Start of Extracted text

RSF calls for the postponement of Radio Liechtenstein’s privatisation and demands guarantees for its editorial independence

Liechtenstein is preparing to privatise its only public broadcaster, Radio Liechtenstein, following a public vote to scrap its funding. As public broadcasting across Europe faces similar threats, Reporters Without Borders (RSF) calls on the Liechtenstein Parliament to outline a roadmap to ensure the station maintains its editorial independence, internal pluralism, and ability to produce news content.

On 4 December, the parliament of Liechtenstein — the German-speaking principality with a population of 38,000 — will start discussing the future of the country's only public media outlet, Radio Liechtenstein, in its final session before the parliamentary elections in February 2025. A public vote held on 27 October ended in a decision to repeal the law governing public service broadcasting. This referendum was initiated by the opposition party Democrats for Liechtenstein (DpL), which criticised the radio service’s growing costs paid for by state finances, as they believed these expenses were disproportionate to the radio’s programming quality and the low subsidies given to private media. Liechtenstein’s parliament, known as Landtag, will now choose how to implement the vote, setting the public service’s effective end date – scheduled for late 2025 but subject to change by law – as well as the potential privatisation process, which may be the only means for the station to survive.

Under the current media support law — which is also due to be reformed in a parliamentary vote in early December — Radio Liechtenstein is entitled to approximately 800,000 Swiss francs (858,000 euros) after privatisation, instead of the 4 million Swiss francs (4.3 million euros) it currently receives as a public entity. This drastic reduction in its budget, coupled with the short timeline for implementing the referendum result, threatens the station’s existence, even as it begins taking steps to improve efficiency.

End of Extracted text
Start of Extracted data

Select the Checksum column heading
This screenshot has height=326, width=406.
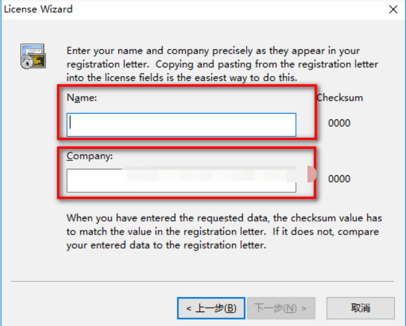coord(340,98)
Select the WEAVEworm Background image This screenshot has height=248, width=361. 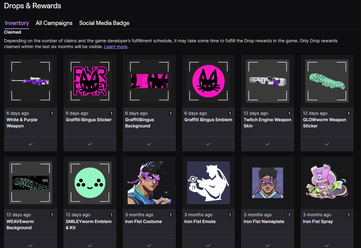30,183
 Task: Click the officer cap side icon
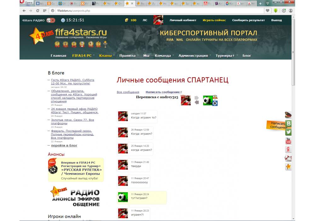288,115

End of Extracted data
Start of Extracted data

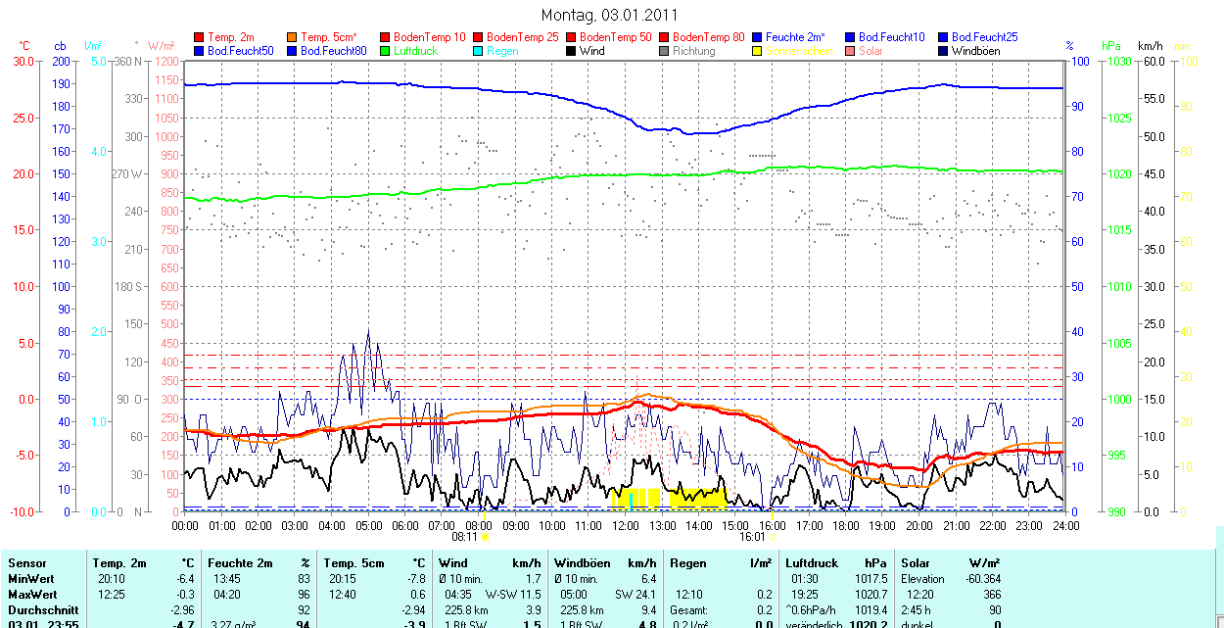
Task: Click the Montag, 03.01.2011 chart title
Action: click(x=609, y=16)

End of Extracted data
Start of Extracted data

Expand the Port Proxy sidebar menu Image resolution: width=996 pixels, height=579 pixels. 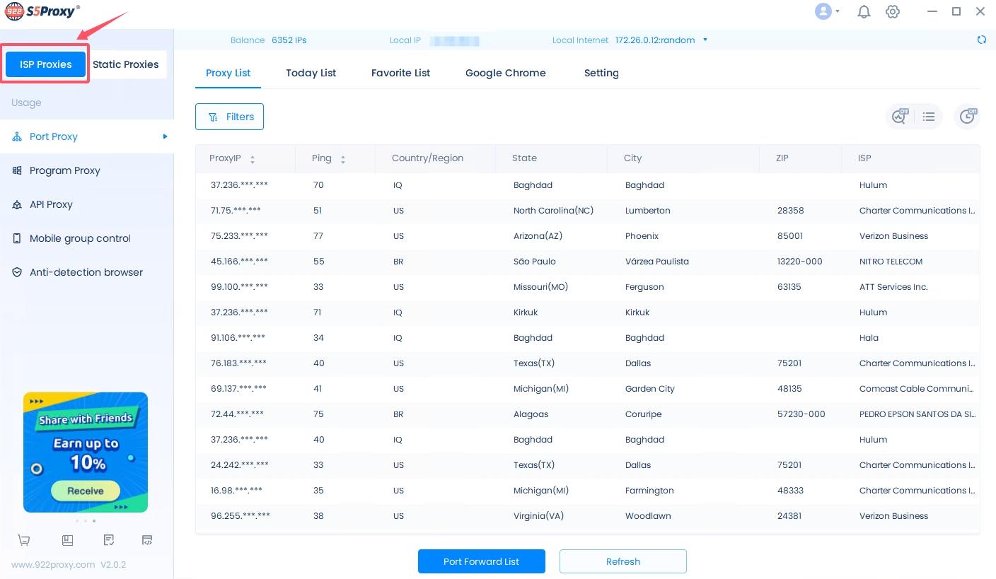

End of Extracted data

Required tasks =>
#1 According to the article on Radio Liechtenstein, on what date was the public vote held that decided to repeal the public service broadcasting law?
#2 Copy out the passage of the Radio Liechtenstein article starting with "Liechtenstein is preparing" and going on through "produce news content.".
The records are separate material and are unrelated to the text above them.

Task responses =>
#1 27 October

#2
Liechtenstein is preparing to privatise its only public broadcaster, Radio Liechtenstein, following a public vote to scrap its funding. As public broadcasting across Europe faces similar threats, Reporters Without Borders (RSF) calls on the Liechtenstein Parliament to outline a roadmap to ensure the station maintains its editorial independence, internal pluralism, and ability to produce news content.